# START OF Available records
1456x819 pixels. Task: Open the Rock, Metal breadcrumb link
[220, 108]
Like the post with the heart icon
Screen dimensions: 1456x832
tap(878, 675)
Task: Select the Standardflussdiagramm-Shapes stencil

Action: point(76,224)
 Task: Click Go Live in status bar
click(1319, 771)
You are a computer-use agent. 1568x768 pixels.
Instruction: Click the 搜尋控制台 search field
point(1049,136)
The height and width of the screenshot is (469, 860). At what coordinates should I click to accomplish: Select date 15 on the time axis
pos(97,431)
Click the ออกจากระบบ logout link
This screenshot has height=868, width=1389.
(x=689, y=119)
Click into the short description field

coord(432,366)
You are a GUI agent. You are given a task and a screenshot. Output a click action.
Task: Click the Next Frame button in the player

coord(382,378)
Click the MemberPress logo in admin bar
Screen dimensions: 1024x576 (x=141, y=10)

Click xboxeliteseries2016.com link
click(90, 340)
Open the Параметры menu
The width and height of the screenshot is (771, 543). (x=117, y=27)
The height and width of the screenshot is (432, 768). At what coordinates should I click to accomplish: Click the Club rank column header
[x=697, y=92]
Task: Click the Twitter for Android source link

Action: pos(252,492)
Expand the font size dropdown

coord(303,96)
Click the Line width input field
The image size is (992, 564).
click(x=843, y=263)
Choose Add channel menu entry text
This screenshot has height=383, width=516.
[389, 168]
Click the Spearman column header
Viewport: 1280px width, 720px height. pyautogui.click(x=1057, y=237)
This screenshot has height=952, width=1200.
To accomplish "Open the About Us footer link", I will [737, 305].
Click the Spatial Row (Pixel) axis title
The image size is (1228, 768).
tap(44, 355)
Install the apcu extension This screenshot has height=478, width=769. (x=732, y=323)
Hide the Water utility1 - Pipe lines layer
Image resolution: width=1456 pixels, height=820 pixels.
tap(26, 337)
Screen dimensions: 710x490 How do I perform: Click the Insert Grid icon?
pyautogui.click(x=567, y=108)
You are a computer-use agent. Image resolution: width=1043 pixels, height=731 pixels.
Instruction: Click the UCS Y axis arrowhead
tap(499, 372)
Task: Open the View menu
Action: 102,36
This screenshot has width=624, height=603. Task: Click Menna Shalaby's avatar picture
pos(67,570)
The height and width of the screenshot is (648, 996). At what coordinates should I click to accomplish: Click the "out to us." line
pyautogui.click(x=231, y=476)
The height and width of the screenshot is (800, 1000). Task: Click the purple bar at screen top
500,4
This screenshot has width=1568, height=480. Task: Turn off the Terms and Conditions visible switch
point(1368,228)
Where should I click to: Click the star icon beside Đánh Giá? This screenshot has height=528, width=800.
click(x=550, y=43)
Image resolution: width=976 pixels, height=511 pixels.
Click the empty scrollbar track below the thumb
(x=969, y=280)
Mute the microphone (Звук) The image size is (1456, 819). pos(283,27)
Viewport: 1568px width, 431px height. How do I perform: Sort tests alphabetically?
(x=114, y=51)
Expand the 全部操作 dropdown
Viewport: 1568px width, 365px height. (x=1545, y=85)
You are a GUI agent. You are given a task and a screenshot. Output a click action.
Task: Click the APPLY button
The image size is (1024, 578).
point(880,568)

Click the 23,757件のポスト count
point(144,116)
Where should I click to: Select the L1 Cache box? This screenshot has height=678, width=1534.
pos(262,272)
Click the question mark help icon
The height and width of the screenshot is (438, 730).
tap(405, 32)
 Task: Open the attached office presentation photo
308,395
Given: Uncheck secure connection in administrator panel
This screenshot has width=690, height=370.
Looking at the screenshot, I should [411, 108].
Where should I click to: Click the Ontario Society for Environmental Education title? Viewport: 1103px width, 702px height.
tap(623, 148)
# END OF Available records
Your task: Lay out the entries above as a JSON list of strings, one string per line, leaving out blank lines.

The completed task:
[
  "1456x819 pixels. Task: Open the Rock, Metal breadcrumb link",
  "[220, 108]",
  "Like the post with the heart icon",
  "Screen dimensions: 1456x832",
  "tap(878, 675)",
  "Task: Select the Standardflussdiagramm-Shapes stencil",
  "Action: point(76,224)",
  " Task: Click Go Live in status bar",
  "click(1319, 771)",
  "You are a computer-use agent. 1568x768 pixels.",
  "Instruction: Click the 搜尋控制台 search field",
  "point(1049,136)",
  "The height and width of the screenshot is (469, 860). At what coordinates should I click to accomplish: Select date 15 on the time axis",
  "pos(97,431)",
  "Click the ออกจากระบบ logout link",
  "This screenshot has height=868, width=1389.",
  "(x=689, y=119)",
  "Click into the short description field",
  "coord(432,366)",
  "You are a GUI agent. You are given a task and a screenshot. Output a click action.",
  "Task: Click the Next Frame button in the player",
  "coord(382,378)",
  "Click the MemberPress logo in admin bar",
  "Screen dimensions: 1024x576 (x=141, y=10)",
  "Click xboxeliteseries2016.com link",
  "click(90, 340)",
  "Open the Параметры menu",
  "The width and height of the screenshot is (771, 543). (x=117, y=27)",
  "The height and width of the screenshot is (432, 768). At what coordinates should I click to accomplish: Click the Club rank column header",
  "[x=697, y=92]",
  "Task: Click the Twitter for Android source link",
  "Action: pos(252,492)",
  "Expand the font size dropdown",
  "coord(303,96)",
  "Click the Line width input field",
  "The image size is (992, 564).",
  "click(x=843, y=263)",
  "Choose Add channel menu entry text",
  "This screenshot has height=383, width=516.",
  "[389, 168]",
  "Click the Spearman column header",
  "Viewport: 1280px width, 720px height. pyautogui.click(x=1057, y=237)",
  "This screenshot has height=952, width=1200.",
  "To accomplish \"Open the About Us footer link\", I will [737, 305].",
  "Click the Spatial Row (Pixel) axis title",
  "The image size is (1228, 768).",
  "tap(44, 355)",
  "Install the apcu extension This screenshot has height=478, width=769. (x=732, y=323)",
  "Hide the Water utility1 - Pipe lines layer",
  "Image resolution: width=1456 pixels, height=820 pixels.",
  "tap(26, 337)",
  "Screen dimensions: 710x490 How do I perform: Click the Insert Grid icon?",
  "pyautogui.click(x=567, y=108)",
  "You are a computer-use agent. Image resolution: width=1043 pixels, height=731 pixels.",
  "Instruction: Click the UCS Y axis arrowhead",
  "tap(499, 372)",
  "Task: Open the View menu",
  "Action: 102,36",
  "This screenshot has width=624, height=603. Task: Click Menna Shalaby's avatar picture",
  "pos(67,570)",
  "The height and width of the screenshot is (648, 996). At what coordinates should I click to accomplish: Click the \"out to us.\" line",
  "pyautogui.click(x=231, y=476)",
  "The height and width of the screenshot is (800, 1000). Task: Click the purple bar at screen top",
  "500,4",
  "This screenshot has width=1568, height=480. Task: Turn off the Terms and Conditions visible switch",
  "point(1368,228)",
  "Where should I click to: Click the star icon beside Đánh Giá? This screenshot has height=528, width=800.",
  "click(x=550, y=43)",
  "Image resolution: width=976 pixels, height=511 pixels.",
  "Click the empty scrollbar track below the thumb",
  "(x=969, y=280)",
  "Mute the microphone (Звук) The image size is (1456, 819). pos(283,27)",
  "Viewport: 1568px width, 431px height. How do I perform: Sort tests alphabetically?",
  "(x=114, y=51)",
  "Expand the 全部操作 dropdown",
  "Viewport: 1568px width, 365px height. (x=1545, y=85)",
  "You are a GUI agent. You are given a task and a screenshot. Output a click action.",
  "Task: Click the APPLY button",
  "The image size is (1024, 578).",
  "point(880,568)",
  "Click the 23,757件のポスト count",
  "point(144,116)",
  "Where should I click to: Select the L1 Cache box? This screenshot has height=678, width=1534.",
  "pos(262,272)",
  "Click the question mark help icon",
  "The height and width of the screenshot is (438, 730).",
  "tap(405, 32)",
  " Task: Open the attached office presentation photo",
  "308,395",
  "Given: Uncheck secure connection in administrator panel",
  "This screenshot has width=690, height=370.",
  "Looking at the screenshot, I should [411, 108].",
  "Where should I click to: Click the Ontario Society for Environmental Education title? Viewport: 1103px width, 702px height.",
  "tap(623, 148)"
]